Principal Investigator: Phillip Barnette
Keywords: Pediatrics , Oncology , Acute Myeloid Leukemia , AML Department: Pediatric Administration
IRB Number: 00050937
Specialty: Oncology
Sub Specialties:
Recruitment Status: Recruiting

Contact Information

Jennifer Craig

Brief Summary

Primary Objectives

1.To compare event free survival (EFS) and overall survival (OS) in patients with de novo acute myeloid leukemia (AML) without high allelic ratio FLT3/ITD+ mutations who are randomized to standard therapy versus bortezomib/standard combination therapy.

2. To determine the feasibility of combining bortezomib with standard chemotherapy in patients with de novo AML.

3. To compare the OS and EFS of high risk patients treated with intensive Induction II with historical controls from AAML03P1 and AAML0531.

4. To determine the feasibility of administering sorafenib with standard chemotherapy and in a one year maintenance phase in patients with de novo high allelic ratio FLT3/ITD+ AML.

Secondary Objectives

1.To assess the anti-leukemic activity of sorafenib in patients with de novo high allelic ratio FLT3/ITD+ AML.

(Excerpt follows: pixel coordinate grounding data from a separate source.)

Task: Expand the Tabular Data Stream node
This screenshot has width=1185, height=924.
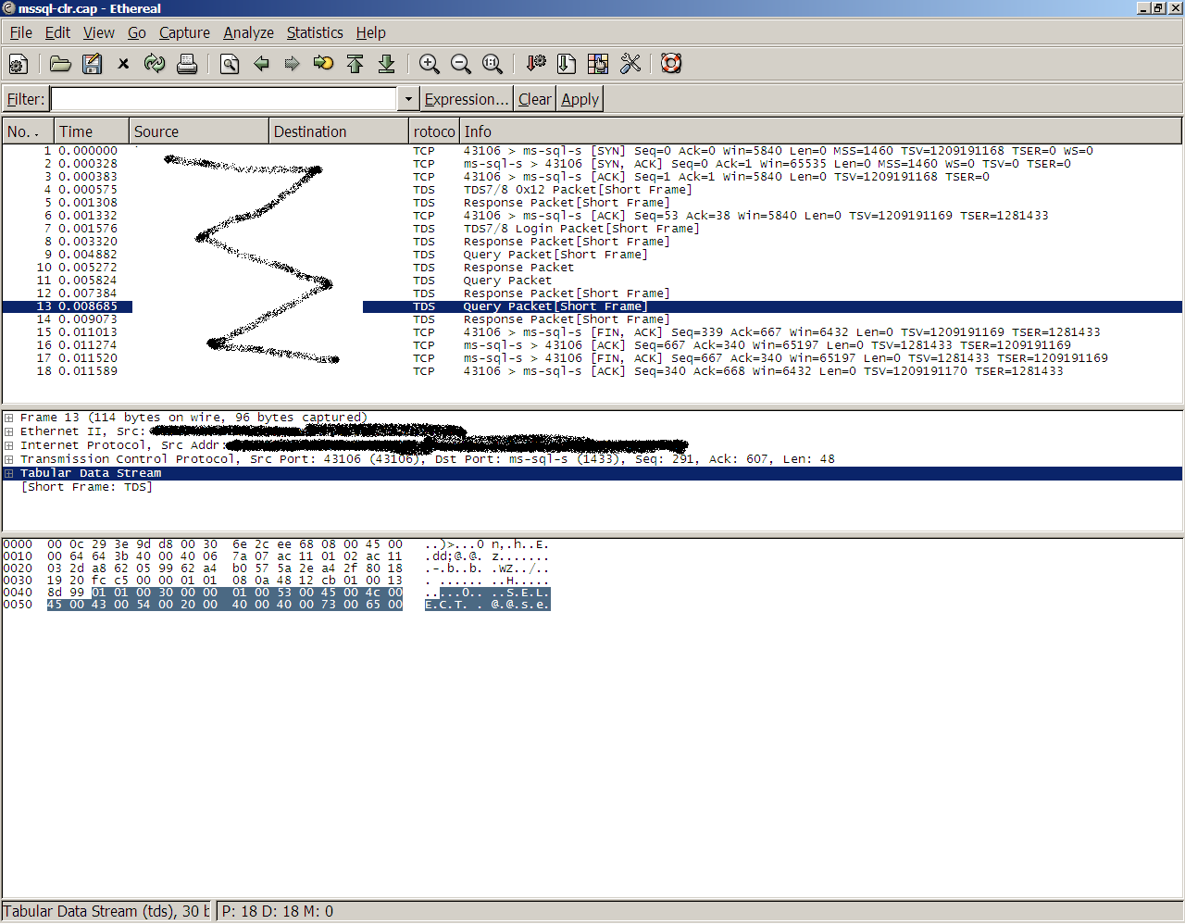Action: point(9,473)

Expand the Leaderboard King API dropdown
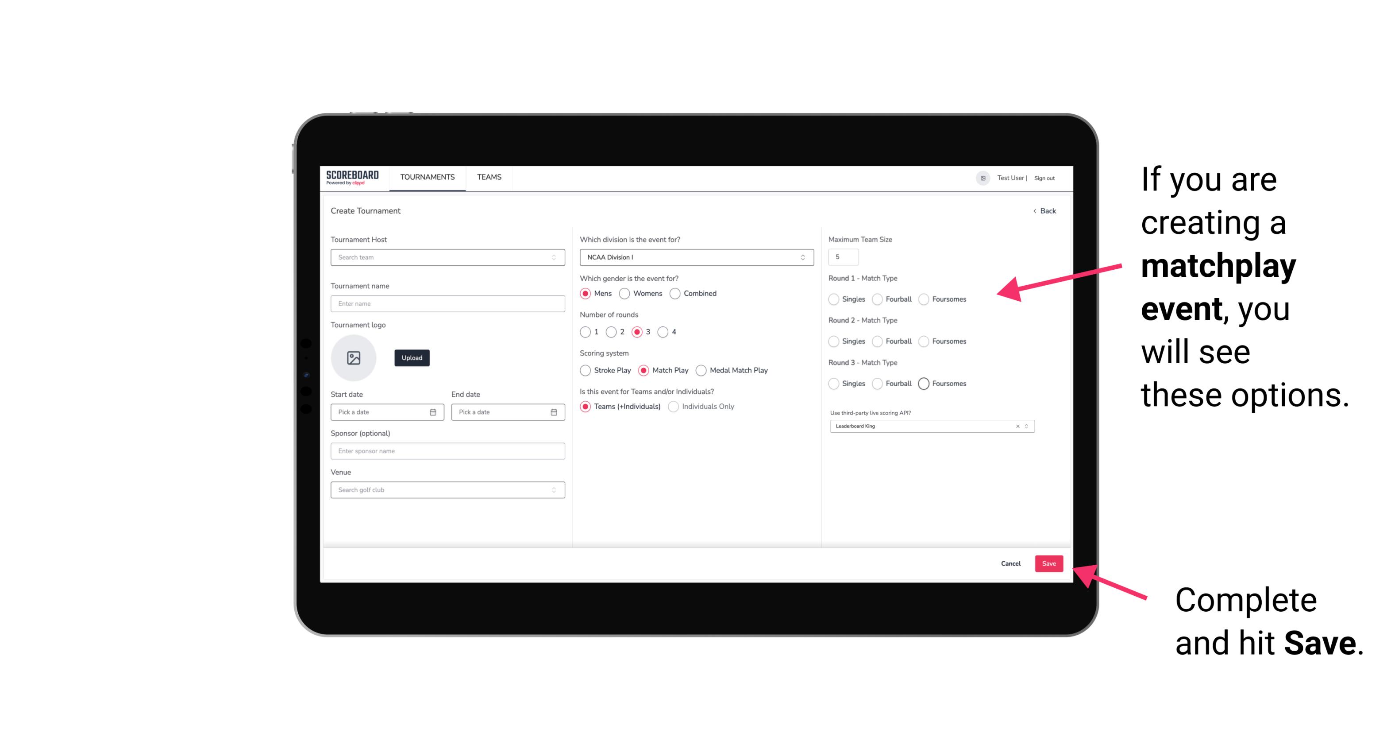1025,426
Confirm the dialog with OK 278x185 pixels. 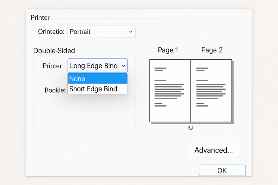click(222, 170)
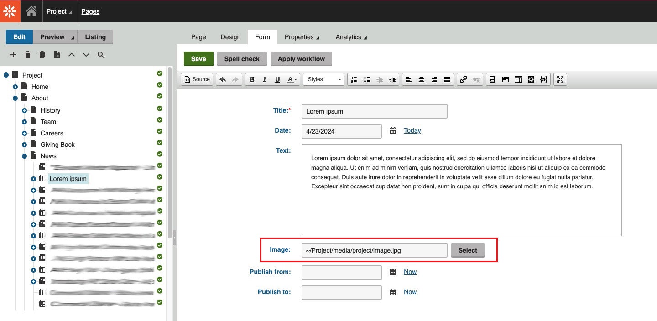Open the insert table tool

pyautogui.click(x=518, y=79)
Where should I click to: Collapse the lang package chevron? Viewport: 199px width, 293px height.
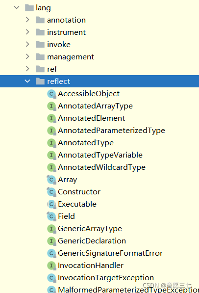[17, 7]
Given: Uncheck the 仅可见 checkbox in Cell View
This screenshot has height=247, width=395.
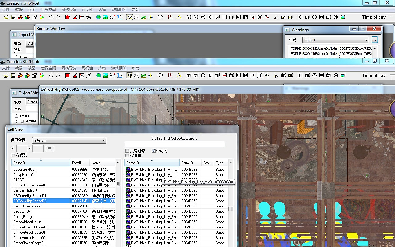Looking at the screenshot, I should 154,151.
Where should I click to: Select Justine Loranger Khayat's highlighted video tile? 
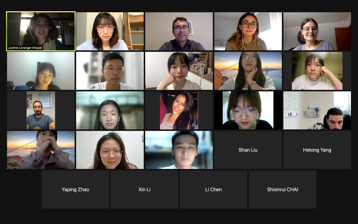(x=41, y=31)
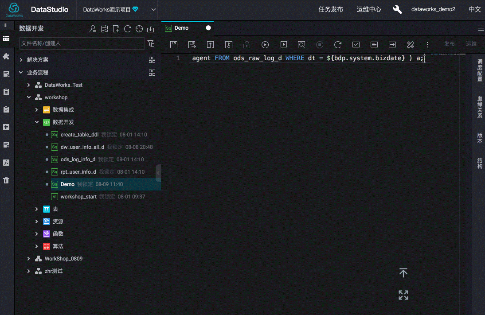This screenshot has height=315, width=485.
Task: Toggle the left sidebar collapse handle
Action: point(158,173)
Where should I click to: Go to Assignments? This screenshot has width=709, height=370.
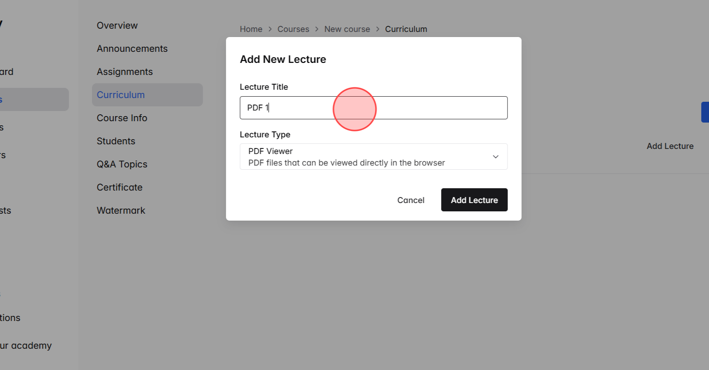pos(124,71)
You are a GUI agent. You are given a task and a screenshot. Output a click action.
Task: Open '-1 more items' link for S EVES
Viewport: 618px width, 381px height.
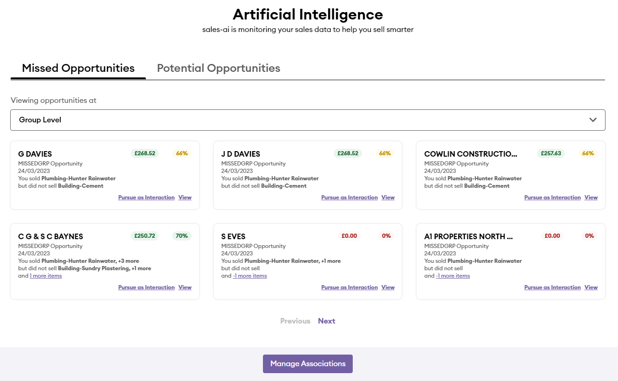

2. To compare the percentage of patients converting from positive MRD to negative MRD after Intensive Induction II with historical controls from AAML03P1 and AAML0531.

3. To compare OS, disease free survival (DFS), cumulative incidence of relapse, and treatment related mortality from end of Intensification I between patients allocated to best allogenic donor stem cell transplant (SCT) and comparable patients on AAML0531 who did not receive allogenic donor SCT.

4. To compare OS, DFS, cumulative incidence of relapse, treatment related mortality, and severe toxicity between patients allocated to matched family donor SCT on AAML1031 and AAML0531.

5. To assess the health-related quality of life (HRQOL) of patients treated with chemotherapy and stem cell transplant (SCT) for AML.

6. To evaluate bortezomib pharmacokinetics (PK) in patients receiving the combination regimen.

7. To obtain sorafenib and metabolite steady state pharmacokinetics and pharmacokinetic-pharmacodynamic data in subjects with FLT3/ITD receiving sorafenib.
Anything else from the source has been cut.